29. Juli 2020 · Beitrag im Newsroom
Wasser nimmt Signale auf, speichert sie und gibt sie weiter — das ist die zentrale These von Prof. Eshel Ben-Jacob, israelischem Physiker und ehemaligem Präsidenten der Physikalischen Gesellschaft Israels.
1998 entwickelte Ben-Jacob ein Experiment mit Petrischalen: eine Probe mit unbehandeltem Wasser, eine mit elektromagnetisch behandeltem Wasser, beide mit identischem Nährmedium. Das Bakterienwachstum unterschied sich deutlich — die behandelte Probe zeigte „deutlich gesteigertes Bakterienwachstum und komplett andere Musterbildung".

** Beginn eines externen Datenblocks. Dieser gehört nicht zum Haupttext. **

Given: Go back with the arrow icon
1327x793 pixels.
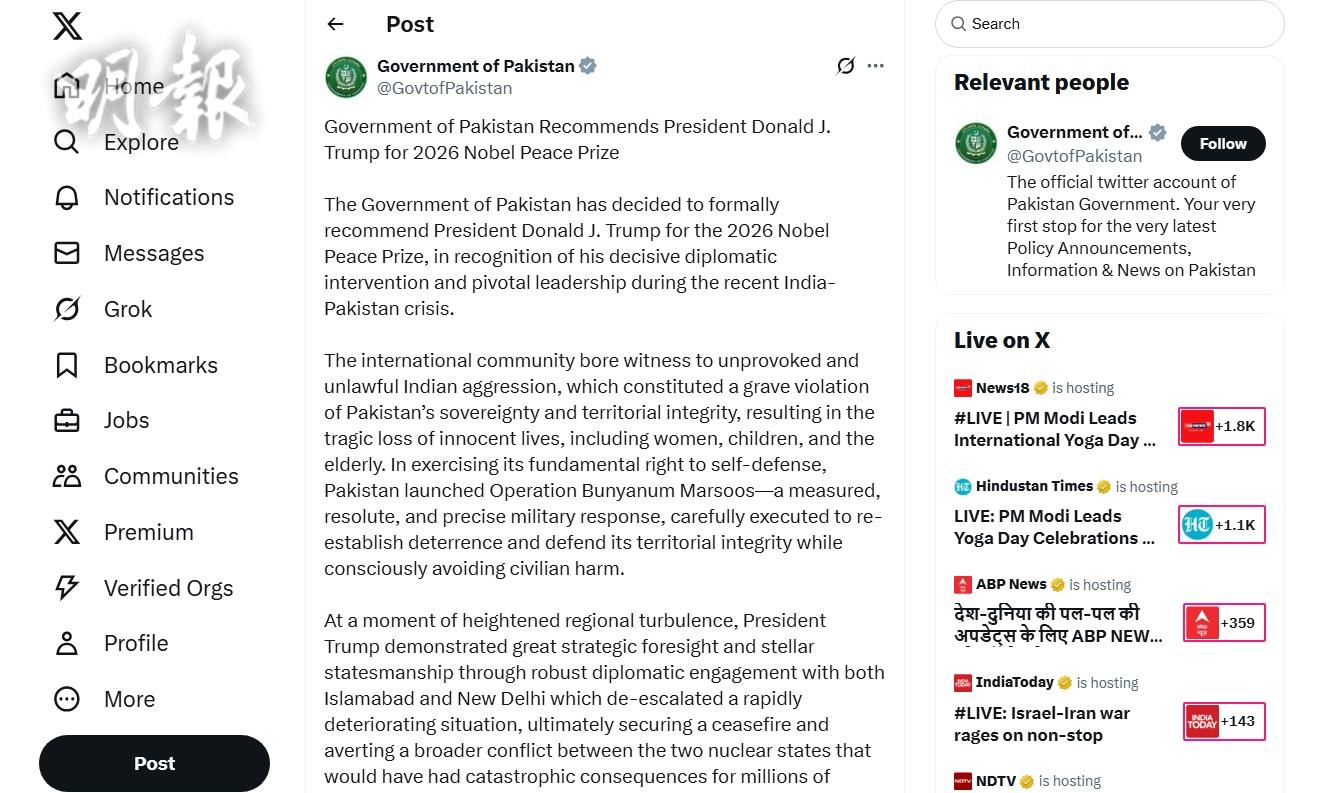Looking at the screenshot, I should point(336,24).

Die methodische Innovation: Bakterien als „biologisches Messinstrument". Sie sind „den Faktor 1.000 sensibler" als jedes herkömmliche physikalische Messgerät und reagieren auf subtile Veränderungen im Trägermedium Wasser.
Auch Johann Grander hatte schon Jahre zuvor Bienen als Messinstrument verwendet — die unterschieden in seinen Versuchen klar zwischen belebtem und unbelebtem Wasser. Zwei Forscher, derselbe Befund: Wasser merkt sich, was mit ihm passiert.